A desimpactação fecal é crucial no manejo da constipação intestinal funcional com fecaloma, pois a remoção da massa fecal impactada permite que o intestino retome sua função normal e evita a recorrência do ciclo de retenção e dor.
A constipação intestinal funcional é uma condição comum na pediatria e na clínica médica, caracterizada por dificuldade ou infrequência na evacuação, muitas vezes associada à retenção fecal e dor. Quando há formação de fecaloma ou impactação fecal, a desimpactação torna-se a etapa inicial e fundamental do tratamento, visando esvaziar o reto e o cólon para aliviar os sintomas e permitir a reeducação intestinal. A fisiopatologia da constipação funcional frequentemente envolve um ciclo vicioso de retenção de fezes, dor à evacuação, medo de evacuar e, consequentemente, maior retenção. A desimpactação fecal rompe esse ciclo. Métodos incluem a via oral, com o uso de polietilenoglicol (PEG) em altas doses, que é um laxante osmótico seguro e eficaz, ou a via retal, com enemas, especialmente para impactações mais distais. O PEG 4000 sem eletrólitos é amplamente utilizado e seguro, inclusive no Brasil. Após a desimpactação, o tratamento de manutenção é iniciado para prevenir a recorrência, geralmente com doses menores de laxantes osmóticos e modificações dietéticas. É crucial educar o paciente e a família sobre a importância da adesão ao tratamento e da criação de hábitos intestinais saudáveis. O óleo mineral, embora um laxante, possui riscos como aspiração em grupos vulneráveis e não é a primeira escolha para desimpactação, especialmente em crianças pequenas.

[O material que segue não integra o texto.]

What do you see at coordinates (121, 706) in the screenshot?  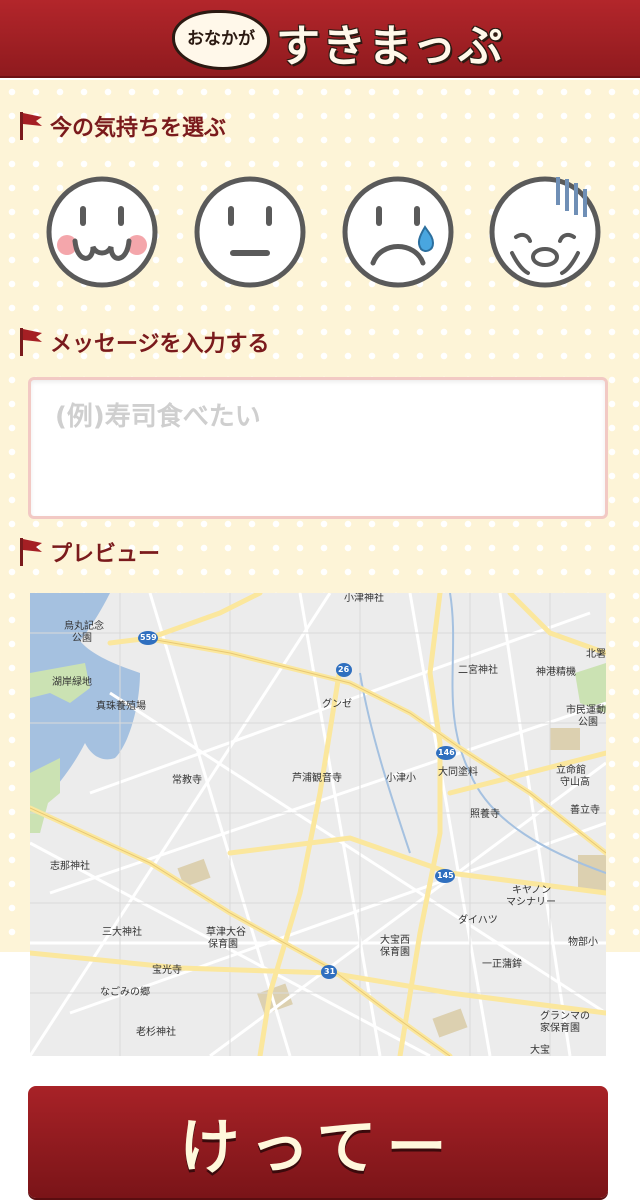 I see `map-label-shinju: 真珠養殖場` at bounding box center [121, 706].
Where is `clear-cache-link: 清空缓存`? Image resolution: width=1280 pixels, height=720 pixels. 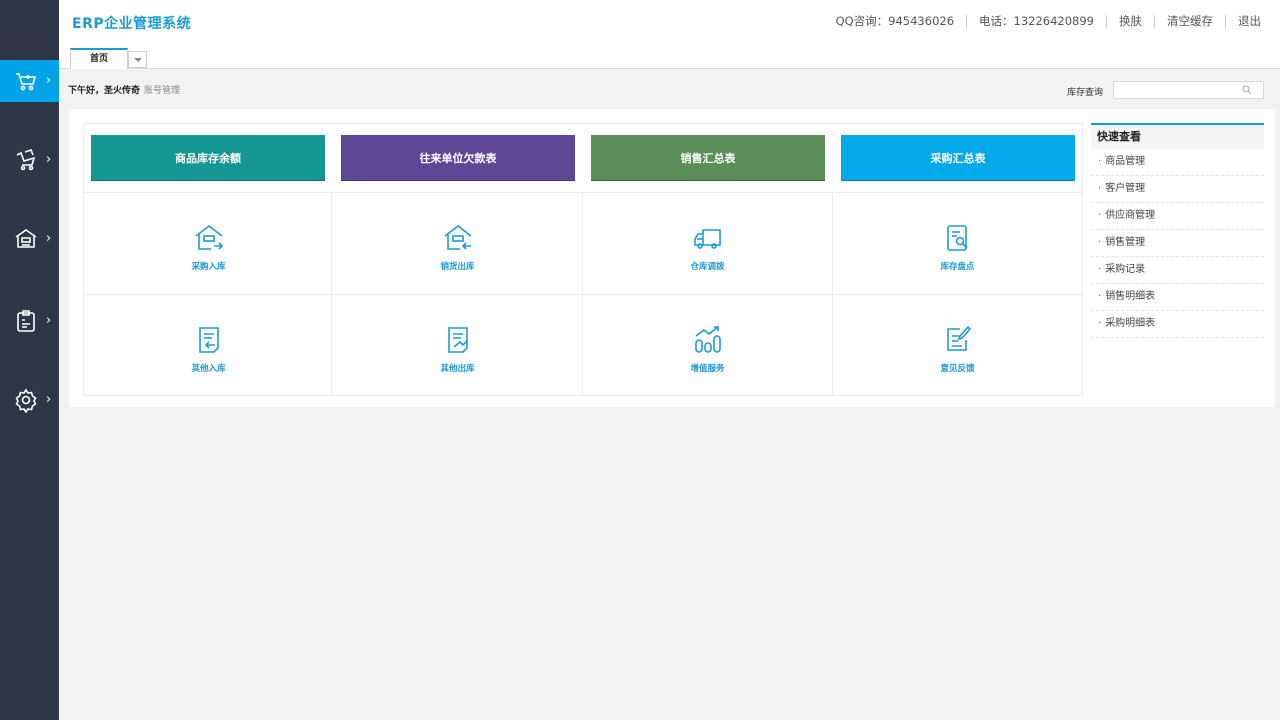
clear-cache-link: 清空缓存 is located at coordinates (1190, 22).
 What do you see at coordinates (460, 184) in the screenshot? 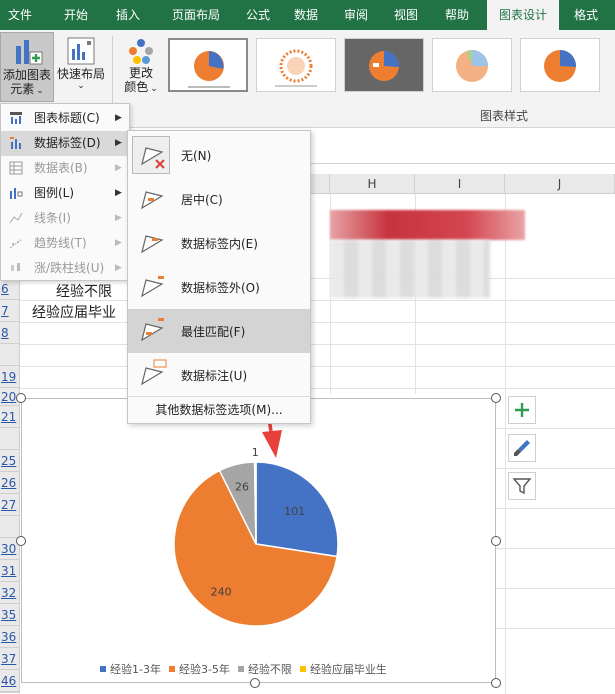
I see `column-header-i: I` at bounding box center [460, 184].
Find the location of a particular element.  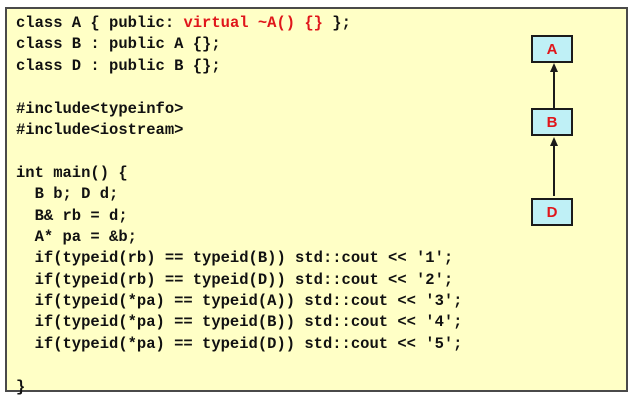

code-line-5: #include<typeinfo> is located at coordinates (100, 108).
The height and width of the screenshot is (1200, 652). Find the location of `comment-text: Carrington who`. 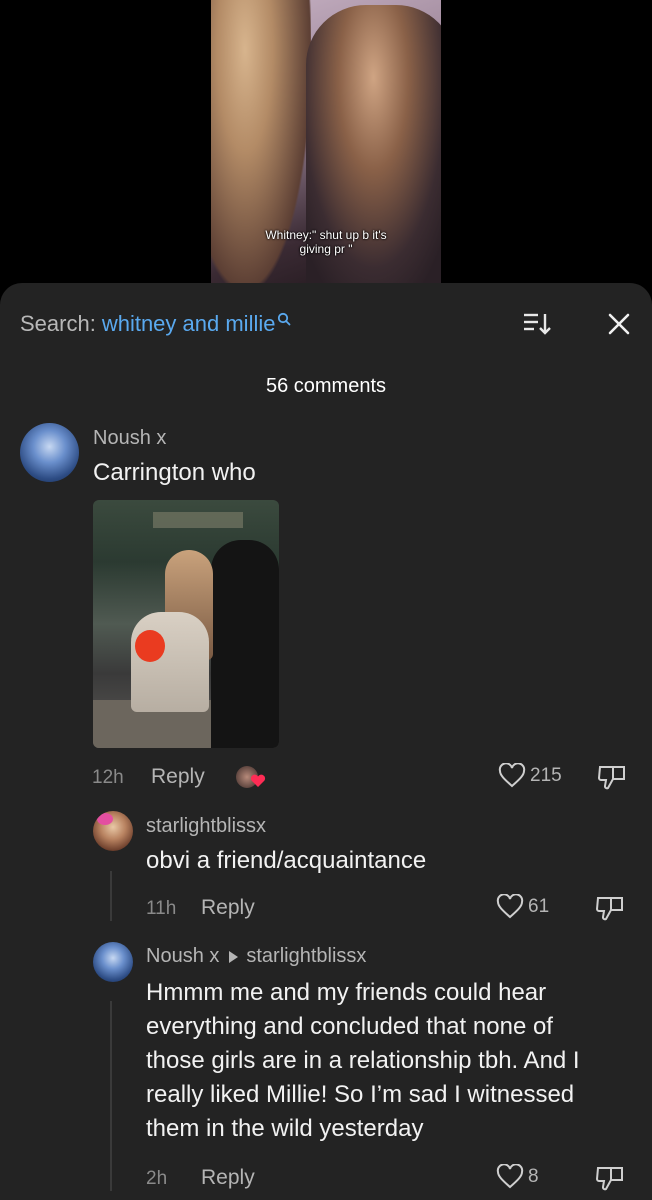

comment-text: Carrington who is located at coordinates (174, 472).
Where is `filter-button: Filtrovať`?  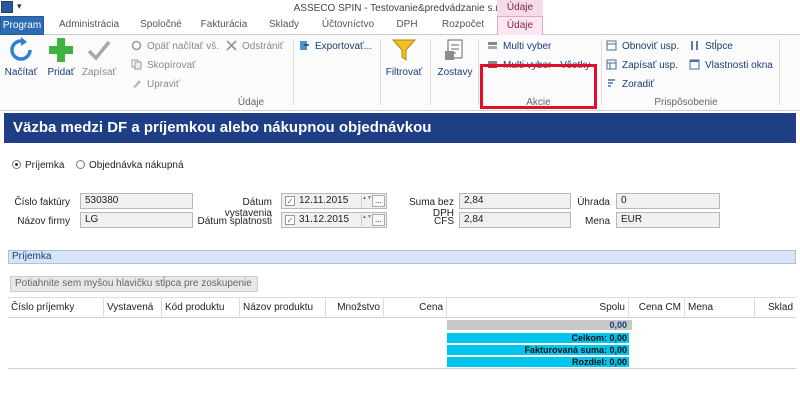
filter-button: Filtrovať is located at coordinates (404, 58).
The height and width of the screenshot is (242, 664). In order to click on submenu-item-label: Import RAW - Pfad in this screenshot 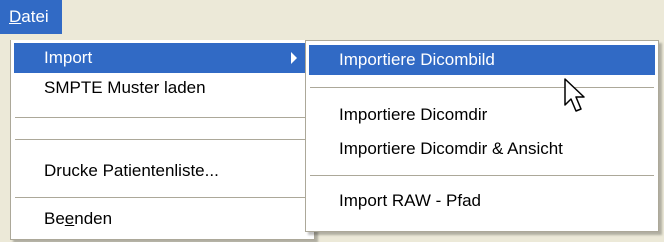, I will do `click(410, 200)`.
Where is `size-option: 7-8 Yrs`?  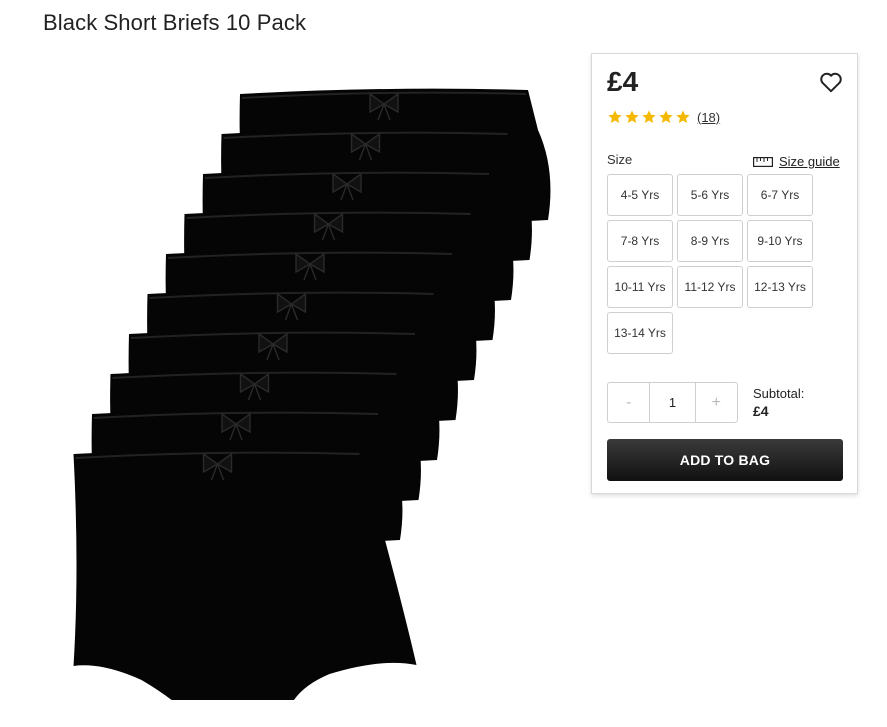
size-option: 7-8 Yrs is located at coordinates (640, 241).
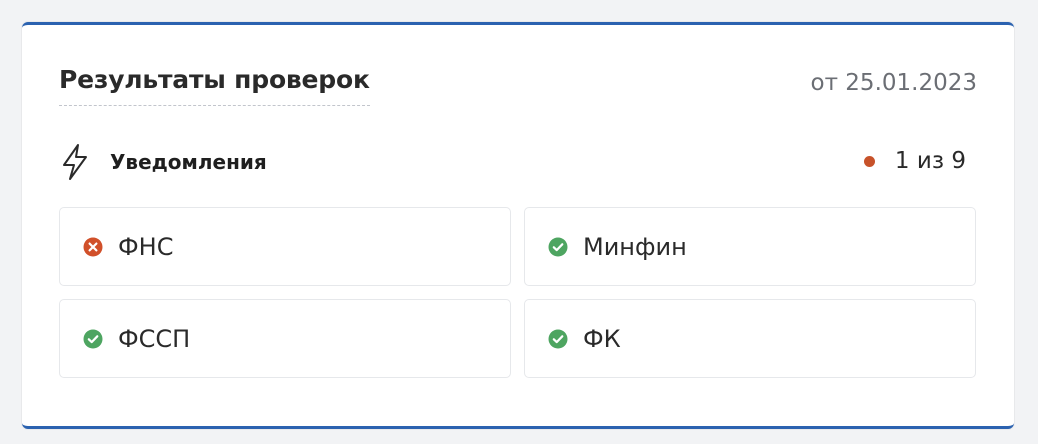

A desimpactação fecal é indicada quando há presença de fecaloma ou impactação fecal, que impede a passagem normal das fezes e causa sintomas como dor abdominal, incontinência por transbordamento e distensão.
A desimpactação pode ser realizada por via oral com altas doses de polietilenoglicol (PEG) ou por via retal com enemas de fosfato ou soro fisiológico. A escolha depende da idade do paciente e da gravidade da impactação.
O óleo mineral não é recomendado para desimpactação em crianças pequenas ou pacientes com comprometimento neurológico devido ao risco de aspiração, que pode levar a pneumonite lipídica, e por interferir na absorção de vitaminas lipossolúveis.